◆ 作業内容:
1. ガラス基板の研磨に関する文章の要点を、二文にまとめてください。
2. ガラス基板の研磨に関する文章を、最後の文に続けて書き進めてください。

◆ 提示文:

____________________

説明

ガラス基板の研磨方法及び製造方法、並びに研磨装置

【課題】ガラス基板の板厚の仕上がり寸法バラツキをバッチ間で抑えることができる、研磨装置の提供。
【解決手段】毎回同じ目標板厚値Aに従ってガラス基板の研磨処理を行う研磨手段として上定盤40を備える、研磨装置であって、上定盤40によって今回の研磨処理で研磨されているガラス基板の研磨中板厚値Tcを測定するために上定盤40のモーター駆動軸61に対する相対位置を計測する接触式変位センサ65と、上定盤40によって前回以前の研磨処理で研磨されたガラス基板の仕上がり板厚値Tと目標板厚値Aとの仕上がり誤差に基づいて、接触式変位センサ65の計測結果に基づいて得られた研磨中板厚値Tcの板厚補正値Tpを算出する制御部90とを備え、上定盤40は、板厚補正値Tpが目標板厚値Aに到達するまでガラス基板を研磨する、ことを特徴とする、研磨装置。

【発明の詳細な説明】
【技術分野】
【0001】
本発明は、ガラス基板の研磨加工を精度高く制御する技術に関する。
【背景技術】
【0002】
ガラス基板の研磨加工を行う際、研磨加工中の研磨装置や被研磨体の状態を的確に捉え、得られた情報に基づきガラス基板の研磨加工を制御して、精度高く研磨加工を行うことが、従来から検討されている。
【0003】
その中でも、ガラス基板の研磨量を精度高く制御しながら研磨する方法は、ガラス基板製品に求められる、重要な品質特性である板厚に大きく影響を及ぼすことから、さまざまな方法が検討されている。

____________________

◆ 提供データ:
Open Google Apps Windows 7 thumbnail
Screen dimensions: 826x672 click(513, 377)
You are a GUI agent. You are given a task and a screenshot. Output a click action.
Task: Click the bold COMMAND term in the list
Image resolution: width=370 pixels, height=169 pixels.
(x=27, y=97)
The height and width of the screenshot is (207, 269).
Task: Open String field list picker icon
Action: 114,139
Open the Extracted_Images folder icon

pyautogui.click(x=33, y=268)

____________________

◆ 本演習の解答:
1. この研磨装置は、ガラス基板の板厚の仕上がり寸法バラツキをバッチ間で抑えることを課題とします。接触式変位センサ65の計測結果から得た研磨中板厚値Tcについて、制御部90が、前回以前の仕上がり板厚値Tと目標板厚値Aとの仕上がり誤差に基づいて板厚補正値Tpを算出し、上定盤40はTpが目標板厚値Aに到達するまでガラス基板を研磨します。

2.
【0004】
例えば、磁気記録媒体用ガラス基板においては、近年の高記録密度化に伴い、磁気記録媒体に使用するガラス基板の加工精度に対する要求が高くなってきており、ガラス基板の板厚の寸法バラツキが小さいガラス基板が求められている。
【0005】
ガラス基板の研磨量を制御する従来方法として、接触式または非接触式変位センサを用いて上定盤の相対的な上下位置を特定して被加工物の板厚を制御する方法が知られている(例えば、特許文献1の第1乃至第3図,並びに特許文献2の図3等参照)。
【先行技術文献】
【特許文献】
【0006】
【特許文献1】特公昭64−4126号公報
【特許文献2】特開2004−345018号公報
【発明の概要】
【発明が解決しようとする課題】
【0007】
しかしながら、従来技術では、ガラス基板の板厚の仕上がり寸法バラツキがバッチ(ロット)間で大きいため、近年の加工精度に対する厳しい要求基準によっては、歩留まりが低下する場合がある。
【0008】
そこで、本発明は、ガラス基板の板厚の仕上がり寸法バラツキをバッチ間で抑えることができる、ガラス基板の研磨方法及び製造方法、並びに研磨装置の提供を目的とする。
【課題を解決するための手段】
【0009】
上記目的を達成するため、本発明に係る研磨装置は、
毎回同じ目標板厚値に従ってガラス基板の研磨処理を行う研磨手段を備える、研磨装置であって、
前記研磨手段によって今回の研磨処理で研磨されているガラス基板の研磨中板厚値を測定する測定手段と、
前記研磨手段によって前回以前の研磨処理で研磨されたガラス基板の仕上がり板厚値と前記目標板厚値との仕上がり誤差に基づいて、前記測定手段によって測定される研磨中板厚値の板厚補正値を算出する算出手段とを備え、
前記研磨手段は、前記板厚補正値が前記目標板厚値に到達するまでガラス基板を研磨する、ことを特徴とするものである。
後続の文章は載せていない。